Sourates du Coran
Sourates du Coran
Les 2 sourates protectrices S113 & S114
Bien que ces deux sourates du Coran soient des entités séparées et qu’elles soient écrites dans le Mushaf sous deux noms différents, elles sont cependant si profondément reliées l’une à l’autre et leur contenu se ressemble tant qu’on les désigne par un nom commun aux deux : Mu`awwidhatayn (les deux sourates dans lesquelles le refuge auprès d’Allâh est recherché).
L’Imâm Al-Bayhaqî dans Dalâ’il An-Nubuwwah a écrit que ces deux sourates ont été révélées ensemble, c’est pourquoi le nom commun aux deux est Mu`awwidhatayn.

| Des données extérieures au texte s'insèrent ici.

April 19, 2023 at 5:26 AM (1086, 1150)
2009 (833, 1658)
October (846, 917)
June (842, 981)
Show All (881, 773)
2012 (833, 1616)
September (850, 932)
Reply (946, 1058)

1. Dis : ‹Je cherche protection auprès du Seigneur de l’aube naissante,
2. contre le mal des êtres qu’Il a créé,
3. contre le mal de l’obscurité quand elle s’approfondit,
4. contre le mal de celles qui soufflent (les sorcières) sur les noeuds,
5. et contre le mal de l’envieux quand il envie›.
(Sourate 113, Al-Falaq, L’Aube Naissante)
1. Dis : ‹Je cherche protection auprès du Seigneur des hommes.
2. Le Souverain des hommes,
3. Dieu des hommes,
4. contre le mal du mauvais conseiller, furtif,
5. qui souffle le mal dans les poitrines des hommes,
6. qu’il (le conseiller) soit un djinn, ou un être humain›.
(Sourate 114, An-Nass, Les Hommes ).
Ayat al Kursi (le verset du trône).
Cette sourate a un pouvoir de protection et de bien être incontestable.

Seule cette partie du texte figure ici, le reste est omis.